**PROBLEM REQUIREMENTS**. Both the line containing "How do I perform: Expand" and the line containing "Task: Collapse the Total row" belong to the span. Output exactly that span from the listing below, and nothing outside it.
:: RECORD EXCERPTS
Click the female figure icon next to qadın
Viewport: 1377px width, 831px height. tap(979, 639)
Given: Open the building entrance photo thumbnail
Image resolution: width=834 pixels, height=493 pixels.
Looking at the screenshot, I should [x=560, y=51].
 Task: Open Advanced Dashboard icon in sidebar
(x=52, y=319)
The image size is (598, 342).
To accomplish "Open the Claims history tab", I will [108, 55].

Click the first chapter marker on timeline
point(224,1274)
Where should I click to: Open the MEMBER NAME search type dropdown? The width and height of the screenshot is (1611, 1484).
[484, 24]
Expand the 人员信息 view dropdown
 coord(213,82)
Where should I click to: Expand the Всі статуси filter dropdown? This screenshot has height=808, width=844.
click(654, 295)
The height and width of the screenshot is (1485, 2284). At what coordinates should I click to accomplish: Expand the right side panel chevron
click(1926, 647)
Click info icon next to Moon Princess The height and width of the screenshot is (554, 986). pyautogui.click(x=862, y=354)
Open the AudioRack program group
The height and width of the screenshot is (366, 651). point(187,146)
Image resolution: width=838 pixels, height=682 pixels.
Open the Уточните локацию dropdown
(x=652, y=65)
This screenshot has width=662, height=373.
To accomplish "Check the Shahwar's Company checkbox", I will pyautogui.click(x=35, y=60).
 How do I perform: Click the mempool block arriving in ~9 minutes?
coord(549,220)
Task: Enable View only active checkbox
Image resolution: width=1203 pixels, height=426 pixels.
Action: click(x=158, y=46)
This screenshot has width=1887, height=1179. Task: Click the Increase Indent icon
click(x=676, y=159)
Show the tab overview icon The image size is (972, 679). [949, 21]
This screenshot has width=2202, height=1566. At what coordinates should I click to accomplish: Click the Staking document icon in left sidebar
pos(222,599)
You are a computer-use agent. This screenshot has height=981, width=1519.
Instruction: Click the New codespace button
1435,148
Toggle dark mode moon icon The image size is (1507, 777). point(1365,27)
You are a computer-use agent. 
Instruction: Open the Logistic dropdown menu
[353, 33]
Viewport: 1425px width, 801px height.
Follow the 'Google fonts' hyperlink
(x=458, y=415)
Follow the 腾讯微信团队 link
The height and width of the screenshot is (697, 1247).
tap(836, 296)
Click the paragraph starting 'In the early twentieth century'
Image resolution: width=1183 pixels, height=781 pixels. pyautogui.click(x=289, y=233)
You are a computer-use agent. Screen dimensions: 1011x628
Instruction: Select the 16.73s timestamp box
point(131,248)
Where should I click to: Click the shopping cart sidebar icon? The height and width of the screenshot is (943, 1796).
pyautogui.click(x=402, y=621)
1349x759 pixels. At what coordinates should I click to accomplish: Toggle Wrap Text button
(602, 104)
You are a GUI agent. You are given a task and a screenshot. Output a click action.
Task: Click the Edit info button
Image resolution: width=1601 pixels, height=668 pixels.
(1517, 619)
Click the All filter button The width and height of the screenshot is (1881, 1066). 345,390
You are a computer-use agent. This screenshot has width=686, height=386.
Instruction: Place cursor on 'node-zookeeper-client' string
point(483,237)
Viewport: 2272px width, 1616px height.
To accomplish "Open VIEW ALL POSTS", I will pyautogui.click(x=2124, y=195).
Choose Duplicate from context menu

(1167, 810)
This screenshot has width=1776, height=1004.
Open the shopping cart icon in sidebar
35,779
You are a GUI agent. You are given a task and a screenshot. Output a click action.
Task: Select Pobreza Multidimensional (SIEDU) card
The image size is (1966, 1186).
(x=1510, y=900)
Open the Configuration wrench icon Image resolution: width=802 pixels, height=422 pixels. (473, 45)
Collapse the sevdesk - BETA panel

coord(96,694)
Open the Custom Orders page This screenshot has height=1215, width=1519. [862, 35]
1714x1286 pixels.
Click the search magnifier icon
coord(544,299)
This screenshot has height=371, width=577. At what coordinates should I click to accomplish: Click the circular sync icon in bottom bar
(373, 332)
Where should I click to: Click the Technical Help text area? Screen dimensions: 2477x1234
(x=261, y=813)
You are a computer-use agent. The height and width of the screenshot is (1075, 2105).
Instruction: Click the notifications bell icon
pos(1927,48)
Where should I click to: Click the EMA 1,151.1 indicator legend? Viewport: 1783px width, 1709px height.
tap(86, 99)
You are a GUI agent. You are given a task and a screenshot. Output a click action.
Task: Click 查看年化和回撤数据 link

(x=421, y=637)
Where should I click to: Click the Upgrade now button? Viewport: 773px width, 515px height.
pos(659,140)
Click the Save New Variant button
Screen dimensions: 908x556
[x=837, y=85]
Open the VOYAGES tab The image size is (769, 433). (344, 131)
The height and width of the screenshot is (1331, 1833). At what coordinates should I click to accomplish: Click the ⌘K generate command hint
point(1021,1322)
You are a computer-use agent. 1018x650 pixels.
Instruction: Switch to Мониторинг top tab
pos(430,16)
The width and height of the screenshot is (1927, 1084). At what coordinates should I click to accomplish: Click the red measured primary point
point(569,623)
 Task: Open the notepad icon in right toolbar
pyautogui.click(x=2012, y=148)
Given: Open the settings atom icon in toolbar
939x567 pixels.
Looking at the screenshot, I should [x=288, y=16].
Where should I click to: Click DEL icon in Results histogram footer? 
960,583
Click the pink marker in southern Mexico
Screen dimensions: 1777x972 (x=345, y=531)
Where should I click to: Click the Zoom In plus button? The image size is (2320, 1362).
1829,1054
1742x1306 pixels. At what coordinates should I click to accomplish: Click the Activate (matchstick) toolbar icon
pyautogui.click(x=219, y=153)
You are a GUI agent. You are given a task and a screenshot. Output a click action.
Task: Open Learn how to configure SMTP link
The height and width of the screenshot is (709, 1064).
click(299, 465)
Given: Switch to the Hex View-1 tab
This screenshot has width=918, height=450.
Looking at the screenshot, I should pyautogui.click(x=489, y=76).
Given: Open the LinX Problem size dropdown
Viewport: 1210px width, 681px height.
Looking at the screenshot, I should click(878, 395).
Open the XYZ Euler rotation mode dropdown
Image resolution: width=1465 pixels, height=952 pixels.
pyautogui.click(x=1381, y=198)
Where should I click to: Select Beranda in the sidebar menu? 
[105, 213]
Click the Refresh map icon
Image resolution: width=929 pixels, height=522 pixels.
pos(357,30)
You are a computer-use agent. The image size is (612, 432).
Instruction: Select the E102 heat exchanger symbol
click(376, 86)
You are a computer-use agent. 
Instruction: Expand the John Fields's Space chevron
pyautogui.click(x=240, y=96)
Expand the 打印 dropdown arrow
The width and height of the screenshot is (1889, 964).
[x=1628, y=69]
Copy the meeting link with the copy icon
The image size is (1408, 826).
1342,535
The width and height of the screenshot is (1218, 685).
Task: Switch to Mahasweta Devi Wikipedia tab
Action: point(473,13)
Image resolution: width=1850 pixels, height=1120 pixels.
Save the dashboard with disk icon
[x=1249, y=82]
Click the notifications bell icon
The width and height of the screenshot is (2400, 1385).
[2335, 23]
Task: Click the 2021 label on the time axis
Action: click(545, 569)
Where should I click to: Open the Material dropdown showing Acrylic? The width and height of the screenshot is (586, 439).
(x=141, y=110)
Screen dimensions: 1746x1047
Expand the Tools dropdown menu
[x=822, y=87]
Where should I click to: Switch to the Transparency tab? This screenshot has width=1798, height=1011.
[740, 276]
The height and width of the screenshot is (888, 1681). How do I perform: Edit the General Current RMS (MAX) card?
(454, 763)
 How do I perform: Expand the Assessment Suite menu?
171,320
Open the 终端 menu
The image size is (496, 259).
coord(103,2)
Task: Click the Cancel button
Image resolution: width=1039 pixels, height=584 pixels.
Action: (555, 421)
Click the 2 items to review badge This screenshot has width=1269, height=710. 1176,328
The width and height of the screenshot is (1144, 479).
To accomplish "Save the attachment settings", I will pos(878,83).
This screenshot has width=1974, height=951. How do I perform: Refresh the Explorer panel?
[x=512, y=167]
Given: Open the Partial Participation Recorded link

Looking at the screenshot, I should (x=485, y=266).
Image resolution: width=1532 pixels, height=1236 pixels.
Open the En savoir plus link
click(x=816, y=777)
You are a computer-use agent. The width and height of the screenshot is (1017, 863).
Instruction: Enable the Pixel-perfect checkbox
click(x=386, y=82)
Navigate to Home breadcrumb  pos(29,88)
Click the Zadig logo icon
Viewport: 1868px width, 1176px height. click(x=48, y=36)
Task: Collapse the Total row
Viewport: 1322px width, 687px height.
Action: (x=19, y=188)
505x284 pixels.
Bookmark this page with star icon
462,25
::::
**COMPLETED EXERCISE**.
 How do I perform: Expand the Assessment Suite menu?
171,320
Open the 终端 menu
The image size is (496, 259).
coord(103,2)
Task: Click the Cancel button
Image resolution: width=1039 pixels, height=584 pixels.
Action: (555, 421)
Click the 2 items to review badge This screenshot has width=1269, height=710. 1176,328
The width and height of the screenshot is (1144, 479).
To accomplish "Save the attachment settings", I will pos(878,83).
This screenshot has width=1974, height=951. How do I perform: Refresh the Explorer panel?
[x=512, y=167]
Given: Open the Partial Participation Recorded link

Looking at the screenshot, I should (x=485, y=266).
Image resolution: width=1532 pixels, height=1236 pixels.
Open the En savoir plus link
click(x=816, y=777)
You are a computer-use agent. The width and height of the screenshot is (1017, 863).
Instruction: Enable the Pixel-perfect checkbox
click(x=386, y=82)
Navigate to Home breadcrumb  pos(29,88)
Click the Zadig logo icon
Viewport: 1868px width, 1176px height. click(x=48, y=36)
Task: Collapse the Total row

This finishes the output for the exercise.